= Ping Shan Leng Yan =

Cover of Ping Shan Leng Yan, from the Hanan collection, Harvard-Yenching Library, Harvard University.

Pages from chapter nine of the novel

Ping Shan Leng Yan (平山冷燕 (Píng Shān Lěng Yān, P'ing Shan Leng Yen)), also translated into English as Flat Mountain and Cold Swallow and Cold Swallows in the Peaceful Hill, (Note: The title of the novel Ping Shan Leng Shan has also been variously translated into English as Flat Mountain and Cold Swallow and Cold Swallows in the Peaceful Hill. However, the title have multiple meanings, in which when reading it literally, can refer to "mountains" and "swallows", but in actuality, the four words refer to the four main characters' surnames.) is a classic caizi jiaren novel written in early Qing dynasty China. The earliest extant edition of the novel is a printed edition dating from 1658, now preserved in the Dalian Library. The title of the book is derived from the surnames of the two couples featured in the book. The novel is sometimes attributed to Di An Shanren (荻岸山人), but the authorship is uncertain. It has also been attributed to Tianhua Zang Zhuren (天花藏主人), a pseudonym meaning "Master of the Heavenly Flower Sutra". Yu jiao li and Ping Shan Leng Yan were both written by the same Tianhua Zang Zhuren according to a style analysis by caizi jiaren scholar Qing Ping Wang. Classical Chinese scholar and Yale professor Chloë Starr lists Ping Shan Leng Yan along with Yu jiao li and Haoqiu zhuan as one of the three best-known examples of the caizi jiaren genre.

In the novel, both Miss Shan Dai and her maid Miss Leng Jiangxue are talented writers. Two young scholars decide to woo them with their own poetry, but discover that their poems have been plagiarized by rival suitors. The ladies and their would-be suitors challenge each other to a poetry contest, which the ladies win.
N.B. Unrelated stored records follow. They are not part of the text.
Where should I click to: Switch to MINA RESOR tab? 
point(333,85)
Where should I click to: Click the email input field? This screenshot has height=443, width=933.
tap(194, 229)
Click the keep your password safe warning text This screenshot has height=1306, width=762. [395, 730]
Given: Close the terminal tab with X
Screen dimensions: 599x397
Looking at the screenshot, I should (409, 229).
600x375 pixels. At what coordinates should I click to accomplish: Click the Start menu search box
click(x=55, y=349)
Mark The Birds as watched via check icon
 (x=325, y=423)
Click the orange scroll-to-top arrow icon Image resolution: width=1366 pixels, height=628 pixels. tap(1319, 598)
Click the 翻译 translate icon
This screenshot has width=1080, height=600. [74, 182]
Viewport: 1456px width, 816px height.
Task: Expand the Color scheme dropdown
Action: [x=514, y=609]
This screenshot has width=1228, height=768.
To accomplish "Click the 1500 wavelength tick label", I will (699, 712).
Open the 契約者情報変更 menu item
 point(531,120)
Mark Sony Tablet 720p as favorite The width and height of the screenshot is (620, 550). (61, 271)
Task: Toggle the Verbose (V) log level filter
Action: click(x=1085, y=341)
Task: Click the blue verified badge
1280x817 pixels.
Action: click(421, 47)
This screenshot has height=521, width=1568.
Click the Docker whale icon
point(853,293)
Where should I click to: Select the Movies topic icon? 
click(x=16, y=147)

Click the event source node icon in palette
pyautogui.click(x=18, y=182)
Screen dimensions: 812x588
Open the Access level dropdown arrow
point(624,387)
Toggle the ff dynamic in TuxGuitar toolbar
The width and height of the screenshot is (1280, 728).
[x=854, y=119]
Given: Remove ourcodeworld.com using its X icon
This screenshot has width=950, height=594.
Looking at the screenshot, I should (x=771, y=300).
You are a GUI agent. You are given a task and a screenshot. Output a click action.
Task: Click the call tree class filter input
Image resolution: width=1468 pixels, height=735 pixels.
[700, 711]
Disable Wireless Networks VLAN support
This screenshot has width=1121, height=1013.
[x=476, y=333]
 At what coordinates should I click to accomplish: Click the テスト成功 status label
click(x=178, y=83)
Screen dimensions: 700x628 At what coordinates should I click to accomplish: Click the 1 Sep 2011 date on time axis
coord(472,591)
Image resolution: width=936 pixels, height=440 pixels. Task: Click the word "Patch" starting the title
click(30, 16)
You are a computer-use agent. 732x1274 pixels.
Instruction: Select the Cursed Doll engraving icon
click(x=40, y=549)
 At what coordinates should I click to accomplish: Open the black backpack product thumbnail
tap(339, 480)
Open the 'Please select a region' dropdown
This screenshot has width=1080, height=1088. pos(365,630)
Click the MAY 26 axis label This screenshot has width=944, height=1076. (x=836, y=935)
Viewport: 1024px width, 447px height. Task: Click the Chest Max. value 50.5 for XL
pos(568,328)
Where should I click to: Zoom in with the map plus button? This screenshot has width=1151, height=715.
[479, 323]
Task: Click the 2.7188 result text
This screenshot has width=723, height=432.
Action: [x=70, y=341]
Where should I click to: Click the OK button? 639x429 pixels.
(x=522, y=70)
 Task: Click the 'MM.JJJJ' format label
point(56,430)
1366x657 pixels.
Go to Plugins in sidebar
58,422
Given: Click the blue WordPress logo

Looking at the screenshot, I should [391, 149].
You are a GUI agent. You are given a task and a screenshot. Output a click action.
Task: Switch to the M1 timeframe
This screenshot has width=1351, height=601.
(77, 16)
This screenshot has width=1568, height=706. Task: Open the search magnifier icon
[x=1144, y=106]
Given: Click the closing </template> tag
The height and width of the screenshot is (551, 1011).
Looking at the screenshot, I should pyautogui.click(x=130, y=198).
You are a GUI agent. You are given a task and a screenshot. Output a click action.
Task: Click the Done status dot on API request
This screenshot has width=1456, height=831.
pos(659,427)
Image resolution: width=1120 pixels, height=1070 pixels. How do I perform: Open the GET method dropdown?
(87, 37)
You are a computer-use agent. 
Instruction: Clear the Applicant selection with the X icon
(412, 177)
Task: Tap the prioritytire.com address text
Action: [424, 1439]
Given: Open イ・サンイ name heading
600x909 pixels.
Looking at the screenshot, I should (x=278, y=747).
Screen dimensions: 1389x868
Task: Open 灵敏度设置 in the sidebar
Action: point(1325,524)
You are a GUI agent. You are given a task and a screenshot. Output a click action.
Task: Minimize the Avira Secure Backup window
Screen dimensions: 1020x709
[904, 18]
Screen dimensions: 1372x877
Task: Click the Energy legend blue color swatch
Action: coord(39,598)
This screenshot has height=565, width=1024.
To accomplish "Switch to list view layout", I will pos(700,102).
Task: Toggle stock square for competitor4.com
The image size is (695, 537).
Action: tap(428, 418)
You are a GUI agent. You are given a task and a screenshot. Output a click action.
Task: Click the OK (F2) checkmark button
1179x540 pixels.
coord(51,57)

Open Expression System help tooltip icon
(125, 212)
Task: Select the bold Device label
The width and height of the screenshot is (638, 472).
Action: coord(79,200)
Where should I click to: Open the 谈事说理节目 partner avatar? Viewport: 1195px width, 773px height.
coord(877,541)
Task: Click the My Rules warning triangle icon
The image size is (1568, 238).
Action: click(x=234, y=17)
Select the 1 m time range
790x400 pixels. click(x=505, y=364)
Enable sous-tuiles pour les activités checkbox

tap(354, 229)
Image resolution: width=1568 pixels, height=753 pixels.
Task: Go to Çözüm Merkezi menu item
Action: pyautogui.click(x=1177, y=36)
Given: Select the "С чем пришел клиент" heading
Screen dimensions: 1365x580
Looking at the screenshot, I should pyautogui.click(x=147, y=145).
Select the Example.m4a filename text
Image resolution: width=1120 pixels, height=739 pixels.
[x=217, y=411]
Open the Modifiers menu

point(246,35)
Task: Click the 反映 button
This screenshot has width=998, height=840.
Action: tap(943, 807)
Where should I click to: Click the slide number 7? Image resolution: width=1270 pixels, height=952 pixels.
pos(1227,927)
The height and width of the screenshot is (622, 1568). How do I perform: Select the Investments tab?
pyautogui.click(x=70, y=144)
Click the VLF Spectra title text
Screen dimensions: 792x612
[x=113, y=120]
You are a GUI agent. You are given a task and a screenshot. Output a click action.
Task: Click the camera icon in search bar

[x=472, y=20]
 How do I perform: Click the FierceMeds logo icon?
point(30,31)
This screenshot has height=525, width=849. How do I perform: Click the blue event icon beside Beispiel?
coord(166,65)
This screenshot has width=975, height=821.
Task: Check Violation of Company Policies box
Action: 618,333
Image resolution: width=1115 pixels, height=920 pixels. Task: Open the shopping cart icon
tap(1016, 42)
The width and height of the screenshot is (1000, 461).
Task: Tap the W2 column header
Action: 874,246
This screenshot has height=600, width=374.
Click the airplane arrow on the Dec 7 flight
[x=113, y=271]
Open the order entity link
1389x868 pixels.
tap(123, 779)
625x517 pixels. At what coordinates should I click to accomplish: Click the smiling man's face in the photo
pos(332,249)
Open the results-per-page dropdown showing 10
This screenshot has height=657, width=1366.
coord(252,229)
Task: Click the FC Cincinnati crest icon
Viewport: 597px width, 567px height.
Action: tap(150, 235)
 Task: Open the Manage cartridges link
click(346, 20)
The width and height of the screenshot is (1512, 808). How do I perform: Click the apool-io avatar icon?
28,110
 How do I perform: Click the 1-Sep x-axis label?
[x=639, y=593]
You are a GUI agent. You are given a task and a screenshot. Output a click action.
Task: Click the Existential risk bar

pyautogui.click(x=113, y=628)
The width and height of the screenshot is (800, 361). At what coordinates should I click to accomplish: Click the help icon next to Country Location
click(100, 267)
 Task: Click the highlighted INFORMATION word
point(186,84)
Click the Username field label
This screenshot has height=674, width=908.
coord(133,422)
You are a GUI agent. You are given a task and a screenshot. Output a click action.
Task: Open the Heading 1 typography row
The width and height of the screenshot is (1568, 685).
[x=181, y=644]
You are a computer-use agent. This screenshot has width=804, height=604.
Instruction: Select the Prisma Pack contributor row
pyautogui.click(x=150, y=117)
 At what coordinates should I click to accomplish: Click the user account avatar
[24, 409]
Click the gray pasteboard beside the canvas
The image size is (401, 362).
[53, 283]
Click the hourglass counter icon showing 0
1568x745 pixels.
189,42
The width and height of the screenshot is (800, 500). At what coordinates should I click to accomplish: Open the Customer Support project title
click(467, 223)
In the end, the two new couples wed with the blessing of the Emperor.

== Plot==
Miss Shan Dai, a beautiful girl, is so talented that she passes the challenging tests set by her tutor and impresses her father, an imperial official. Miss Leng Jiangxue, also a talented young woman, is sent from a poor family to be Shan's maid, on the way sees a striking poem written by an impoverished student, Ping Ruheng. Ping is traveling to Songjiang, where he meets the accomplished and handsome scholar, Yan Baihan. The two young men decide to go to Beijing in disguise to find the renowned Shan Dai, but while they are en route, other suitors plagiarize their poetry to woo the young ladies. The plot climaxes in a poetry contest in which the two young ladies defeat Ping and Yan in a competition to write the best poem, and in the end their marriages are approved by the emperor himself.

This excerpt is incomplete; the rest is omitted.